#### [Problem to solve]
Check every line of the entries for the string "carousel" and return the ones that contain it.

#### [Input for this task]
- - - - - - -
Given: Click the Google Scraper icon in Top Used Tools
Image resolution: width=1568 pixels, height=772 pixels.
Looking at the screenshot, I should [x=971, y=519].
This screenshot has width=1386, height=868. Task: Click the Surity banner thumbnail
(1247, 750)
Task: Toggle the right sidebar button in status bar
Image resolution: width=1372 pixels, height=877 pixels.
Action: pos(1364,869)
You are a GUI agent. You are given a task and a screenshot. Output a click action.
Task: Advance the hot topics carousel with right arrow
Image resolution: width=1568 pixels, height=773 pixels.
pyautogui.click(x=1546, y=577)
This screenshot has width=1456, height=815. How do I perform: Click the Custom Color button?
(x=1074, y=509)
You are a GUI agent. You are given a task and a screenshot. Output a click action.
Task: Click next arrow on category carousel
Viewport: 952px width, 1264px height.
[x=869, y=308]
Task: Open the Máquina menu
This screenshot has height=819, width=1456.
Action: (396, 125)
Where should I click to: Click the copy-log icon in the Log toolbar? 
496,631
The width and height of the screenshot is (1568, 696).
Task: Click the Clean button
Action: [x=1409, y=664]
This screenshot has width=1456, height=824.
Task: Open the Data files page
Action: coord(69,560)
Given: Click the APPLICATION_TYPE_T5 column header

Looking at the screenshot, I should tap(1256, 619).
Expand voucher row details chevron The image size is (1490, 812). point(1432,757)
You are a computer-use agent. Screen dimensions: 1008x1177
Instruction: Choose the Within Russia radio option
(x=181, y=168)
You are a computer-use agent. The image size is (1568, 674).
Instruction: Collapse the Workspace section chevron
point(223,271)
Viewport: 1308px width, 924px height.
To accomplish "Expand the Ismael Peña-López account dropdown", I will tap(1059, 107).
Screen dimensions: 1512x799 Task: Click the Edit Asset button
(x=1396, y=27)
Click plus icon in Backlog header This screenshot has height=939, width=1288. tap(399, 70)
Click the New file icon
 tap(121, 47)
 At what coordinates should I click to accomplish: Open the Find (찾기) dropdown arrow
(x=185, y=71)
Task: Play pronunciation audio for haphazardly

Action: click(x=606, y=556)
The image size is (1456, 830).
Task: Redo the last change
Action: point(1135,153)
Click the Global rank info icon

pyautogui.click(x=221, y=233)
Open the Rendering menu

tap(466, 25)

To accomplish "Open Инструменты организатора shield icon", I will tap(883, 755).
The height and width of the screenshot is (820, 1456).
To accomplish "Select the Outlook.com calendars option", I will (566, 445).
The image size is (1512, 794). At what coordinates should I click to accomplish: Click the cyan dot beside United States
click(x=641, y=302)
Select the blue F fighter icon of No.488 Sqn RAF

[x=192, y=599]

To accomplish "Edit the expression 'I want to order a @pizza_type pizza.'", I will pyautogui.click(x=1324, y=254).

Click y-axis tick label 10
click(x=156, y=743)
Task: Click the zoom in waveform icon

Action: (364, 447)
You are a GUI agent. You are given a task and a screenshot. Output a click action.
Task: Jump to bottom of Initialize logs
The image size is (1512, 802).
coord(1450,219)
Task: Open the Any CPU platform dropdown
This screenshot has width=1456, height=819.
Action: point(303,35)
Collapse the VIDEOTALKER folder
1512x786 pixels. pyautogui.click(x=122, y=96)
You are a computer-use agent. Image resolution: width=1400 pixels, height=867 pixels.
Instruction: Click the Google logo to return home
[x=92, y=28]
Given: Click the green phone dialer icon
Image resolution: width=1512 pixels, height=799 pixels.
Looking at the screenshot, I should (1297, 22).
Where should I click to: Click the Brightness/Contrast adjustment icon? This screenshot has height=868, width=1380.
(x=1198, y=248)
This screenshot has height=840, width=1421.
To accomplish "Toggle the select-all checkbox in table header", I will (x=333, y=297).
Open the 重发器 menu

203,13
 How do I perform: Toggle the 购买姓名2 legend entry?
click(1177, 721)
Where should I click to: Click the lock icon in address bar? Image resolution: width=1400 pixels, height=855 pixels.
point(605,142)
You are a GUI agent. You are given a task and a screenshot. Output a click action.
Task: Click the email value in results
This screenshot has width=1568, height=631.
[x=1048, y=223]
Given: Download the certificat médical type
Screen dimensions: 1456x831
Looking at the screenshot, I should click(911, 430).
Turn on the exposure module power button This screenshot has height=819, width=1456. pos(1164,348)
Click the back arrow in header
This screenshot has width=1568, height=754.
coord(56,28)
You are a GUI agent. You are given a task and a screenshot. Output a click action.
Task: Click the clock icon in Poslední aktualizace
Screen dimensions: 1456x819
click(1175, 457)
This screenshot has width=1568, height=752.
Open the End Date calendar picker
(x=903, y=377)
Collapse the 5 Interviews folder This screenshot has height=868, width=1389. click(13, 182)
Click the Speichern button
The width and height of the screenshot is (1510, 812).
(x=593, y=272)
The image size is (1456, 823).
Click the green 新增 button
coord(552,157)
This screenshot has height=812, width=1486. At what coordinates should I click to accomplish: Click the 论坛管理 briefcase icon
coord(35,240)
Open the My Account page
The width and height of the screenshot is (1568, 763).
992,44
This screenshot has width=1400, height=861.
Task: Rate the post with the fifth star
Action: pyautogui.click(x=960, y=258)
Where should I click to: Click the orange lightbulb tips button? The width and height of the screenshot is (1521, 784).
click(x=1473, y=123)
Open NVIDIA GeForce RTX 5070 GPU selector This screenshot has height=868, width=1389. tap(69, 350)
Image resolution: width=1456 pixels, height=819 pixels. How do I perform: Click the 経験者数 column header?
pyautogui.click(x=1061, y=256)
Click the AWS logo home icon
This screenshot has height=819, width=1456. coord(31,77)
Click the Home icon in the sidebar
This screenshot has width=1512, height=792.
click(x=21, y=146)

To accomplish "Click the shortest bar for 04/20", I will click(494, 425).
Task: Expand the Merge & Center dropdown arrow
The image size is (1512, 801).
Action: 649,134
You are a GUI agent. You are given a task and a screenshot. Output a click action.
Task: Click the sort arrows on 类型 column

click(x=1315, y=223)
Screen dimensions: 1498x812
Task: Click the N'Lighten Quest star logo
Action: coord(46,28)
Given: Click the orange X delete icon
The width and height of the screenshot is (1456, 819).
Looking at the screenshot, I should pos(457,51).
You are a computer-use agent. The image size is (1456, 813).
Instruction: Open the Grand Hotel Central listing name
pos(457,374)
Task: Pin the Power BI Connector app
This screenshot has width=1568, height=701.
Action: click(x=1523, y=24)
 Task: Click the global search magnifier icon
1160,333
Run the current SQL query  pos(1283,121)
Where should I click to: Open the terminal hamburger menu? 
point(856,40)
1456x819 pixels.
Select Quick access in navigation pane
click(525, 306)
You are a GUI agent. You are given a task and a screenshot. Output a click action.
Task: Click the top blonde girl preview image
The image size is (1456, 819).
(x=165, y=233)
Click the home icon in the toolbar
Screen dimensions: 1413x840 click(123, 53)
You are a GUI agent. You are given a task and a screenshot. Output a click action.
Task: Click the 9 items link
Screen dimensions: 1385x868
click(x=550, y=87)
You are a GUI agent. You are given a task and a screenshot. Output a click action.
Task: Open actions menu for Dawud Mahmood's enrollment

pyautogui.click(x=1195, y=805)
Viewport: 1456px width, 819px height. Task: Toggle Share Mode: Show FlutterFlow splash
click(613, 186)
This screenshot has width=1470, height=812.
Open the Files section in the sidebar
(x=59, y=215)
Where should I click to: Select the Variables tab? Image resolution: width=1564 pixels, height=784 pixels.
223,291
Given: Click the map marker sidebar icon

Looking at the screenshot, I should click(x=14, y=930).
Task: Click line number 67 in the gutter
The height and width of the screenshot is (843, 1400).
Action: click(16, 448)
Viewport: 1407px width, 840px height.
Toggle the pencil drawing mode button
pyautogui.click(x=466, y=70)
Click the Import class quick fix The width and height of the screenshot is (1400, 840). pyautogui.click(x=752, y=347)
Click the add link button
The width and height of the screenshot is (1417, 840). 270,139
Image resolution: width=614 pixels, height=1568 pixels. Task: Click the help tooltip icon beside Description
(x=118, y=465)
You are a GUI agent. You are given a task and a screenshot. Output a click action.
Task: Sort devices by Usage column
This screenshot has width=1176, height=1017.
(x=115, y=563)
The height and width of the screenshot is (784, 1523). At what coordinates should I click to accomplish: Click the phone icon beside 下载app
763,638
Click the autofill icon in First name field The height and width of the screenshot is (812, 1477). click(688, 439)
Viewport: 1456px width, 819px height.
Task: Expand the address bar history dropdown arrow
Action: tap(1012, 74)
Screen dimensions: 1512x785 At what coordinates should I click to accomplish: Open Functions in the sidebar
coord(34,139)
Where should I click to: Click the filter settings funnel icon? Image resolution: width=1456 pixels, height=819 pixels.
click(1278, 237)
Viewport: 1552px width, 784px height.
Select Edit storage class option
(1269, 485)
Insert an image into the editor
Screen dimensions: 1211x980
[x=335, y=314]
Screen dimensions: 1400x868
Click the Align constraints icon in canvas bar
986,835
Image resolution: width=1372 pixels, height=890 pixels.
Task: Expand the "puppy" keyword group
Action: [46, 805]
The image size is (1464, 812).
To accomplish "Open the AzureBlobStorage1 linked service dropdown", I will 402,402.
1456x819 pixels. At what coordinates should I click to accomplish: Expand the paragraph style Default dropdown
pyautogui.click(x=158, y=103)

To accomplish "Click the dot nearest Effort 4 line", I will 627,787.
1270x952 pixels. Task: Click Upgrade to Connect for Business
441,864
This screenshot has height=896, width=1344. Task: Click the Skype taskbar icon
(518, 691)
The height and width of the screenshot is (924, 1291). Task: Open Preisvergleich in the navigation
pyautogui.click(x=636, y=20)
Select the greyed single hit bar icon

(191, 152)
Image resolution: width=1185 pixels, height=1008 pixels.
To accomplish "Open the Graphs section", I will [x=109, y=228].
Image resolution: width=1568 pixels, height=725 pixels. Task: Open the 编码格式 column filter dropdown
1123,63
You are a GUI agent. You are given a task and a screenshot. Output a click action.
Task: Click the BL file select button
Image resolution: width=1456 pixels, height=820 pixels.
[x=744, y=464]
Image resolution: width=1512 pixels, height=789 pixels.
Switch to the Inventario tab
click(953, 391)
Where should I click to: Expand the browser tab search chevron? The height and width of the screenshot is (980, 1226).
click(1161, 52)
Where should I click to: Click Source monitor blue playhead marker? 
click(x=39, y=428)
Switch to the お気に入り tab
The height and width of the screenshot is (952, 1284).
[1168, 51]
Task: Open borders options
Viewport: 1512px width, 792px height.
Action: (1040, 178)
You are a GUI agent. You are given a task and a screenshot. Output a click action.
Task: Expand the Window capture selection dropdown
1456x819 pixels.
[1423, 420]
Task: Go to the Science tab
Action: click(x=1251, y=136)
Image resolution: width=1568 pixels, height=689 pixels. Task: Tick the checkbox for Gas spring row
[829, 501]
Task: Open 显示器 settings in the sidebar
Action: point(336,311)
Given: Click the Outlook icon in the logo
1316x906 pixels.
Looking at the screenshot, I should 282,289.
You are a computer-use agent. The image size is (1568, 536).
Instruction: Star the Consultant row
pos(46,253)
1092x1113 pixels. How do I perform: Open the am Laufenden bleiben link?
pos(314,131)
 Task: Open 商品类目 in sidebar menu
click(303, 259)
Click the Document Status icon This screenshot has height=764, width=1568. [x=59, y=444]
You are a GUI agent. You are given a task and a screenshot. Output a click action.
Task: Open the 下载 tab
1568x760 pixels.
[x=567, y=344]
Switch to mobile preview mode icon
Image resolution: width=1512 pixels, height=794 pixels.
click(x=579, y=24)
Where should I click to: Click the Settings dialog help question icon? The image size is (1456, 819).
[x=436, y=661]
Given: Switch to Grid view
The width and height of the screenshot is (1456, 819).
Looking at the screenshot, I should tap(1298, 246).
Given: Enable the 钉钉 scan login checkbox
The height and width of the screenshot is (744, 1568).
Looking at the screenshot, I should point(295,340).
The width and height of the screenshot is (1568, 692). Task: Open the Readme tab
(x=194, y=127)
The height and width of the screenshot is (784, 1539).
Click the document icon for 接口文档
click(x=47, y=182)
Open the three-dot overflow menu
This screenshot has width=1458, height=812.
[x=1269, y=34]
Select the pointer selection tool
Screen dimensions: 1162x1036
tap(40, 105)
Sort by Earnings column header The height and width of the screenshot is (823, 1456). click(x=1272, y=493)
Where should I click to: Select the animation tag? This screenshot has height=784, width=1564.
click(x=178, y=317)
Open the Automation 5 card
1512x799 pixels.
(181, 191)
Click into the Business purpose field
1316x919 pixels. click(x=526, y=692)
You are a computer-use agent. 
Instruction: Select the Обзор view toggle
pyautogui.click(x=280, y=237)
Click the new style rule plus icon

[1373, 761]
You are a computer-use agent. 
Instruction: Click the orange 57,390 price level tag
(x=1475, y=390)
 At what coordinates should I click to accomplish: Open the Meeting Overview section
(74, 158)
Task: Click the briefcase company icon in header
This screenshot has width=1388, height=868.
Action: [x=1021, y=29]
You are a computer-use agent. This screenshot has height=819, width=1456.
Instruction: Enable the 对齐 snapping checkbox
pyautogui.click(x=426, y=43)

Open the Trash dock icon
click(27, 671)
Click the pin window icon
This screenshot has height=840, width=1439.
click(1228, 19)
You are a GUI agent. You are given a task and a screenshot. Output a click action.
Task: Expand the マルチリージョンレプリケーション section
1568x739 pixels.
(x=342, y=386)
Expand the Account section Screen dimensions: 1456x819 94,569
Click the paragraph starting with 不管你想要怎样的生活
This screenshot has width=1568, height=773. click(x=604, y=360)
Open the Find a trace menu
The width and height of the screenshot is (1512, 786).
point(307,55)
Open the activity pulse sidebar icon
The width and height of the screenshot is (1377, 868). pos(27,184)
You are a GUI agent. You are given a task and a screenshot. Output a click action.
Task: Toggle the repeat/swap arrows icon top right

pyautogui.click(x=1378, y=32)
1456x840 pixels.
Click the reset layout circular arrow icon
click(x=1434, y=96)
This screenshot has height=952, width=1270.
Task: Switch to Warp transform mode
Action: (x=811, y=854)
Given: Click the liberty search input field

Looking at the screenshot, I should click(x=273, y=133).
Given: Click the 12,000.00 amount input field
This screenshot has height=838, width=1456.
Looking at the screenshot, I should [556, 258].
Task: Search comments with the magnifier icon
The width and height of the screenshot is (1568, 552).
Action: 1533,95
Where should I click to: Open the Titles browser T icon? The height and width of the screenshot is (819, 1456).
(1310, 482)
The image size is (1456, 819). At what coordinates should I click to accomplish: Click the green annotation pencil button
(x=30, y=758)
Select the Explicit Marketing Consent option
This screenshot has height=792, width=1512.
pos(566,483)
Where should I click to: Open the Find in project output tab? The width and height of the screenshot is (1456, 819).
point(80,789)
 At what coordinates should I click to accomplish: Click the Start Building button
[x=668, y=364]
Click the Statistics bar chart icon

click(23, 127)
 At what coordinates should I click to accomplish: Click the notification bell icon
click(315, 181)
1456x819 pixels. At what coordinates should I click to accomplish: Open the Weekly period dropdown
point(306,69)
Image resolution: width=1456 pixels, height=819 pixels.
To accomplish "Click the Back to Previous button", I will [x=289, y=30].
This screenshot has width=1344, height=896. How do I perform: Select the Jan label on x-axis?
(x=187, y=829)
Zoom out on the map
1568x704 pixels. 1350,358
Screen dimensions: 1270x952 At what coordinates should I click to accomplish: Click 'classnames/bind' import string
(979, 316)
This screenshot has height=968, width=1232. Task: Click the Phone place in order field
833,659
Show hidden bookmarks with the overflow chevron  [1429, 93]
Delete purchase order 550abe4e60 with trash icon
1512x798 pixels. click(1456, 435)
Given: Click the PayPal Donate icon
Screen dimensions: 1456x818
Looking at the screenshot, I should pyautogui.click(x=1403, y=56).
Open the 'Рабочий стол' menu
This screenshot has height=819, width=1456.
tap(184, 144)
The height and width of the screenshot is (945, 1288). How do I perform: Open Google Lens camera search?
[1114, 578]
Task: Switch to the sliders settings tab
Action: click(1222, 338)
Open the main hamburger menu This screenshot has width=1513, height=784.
- - - - - - -
#### [Exercise result]
Task: Advance the hot topics carousel with right arrow
Task: Click next arrow on category carousel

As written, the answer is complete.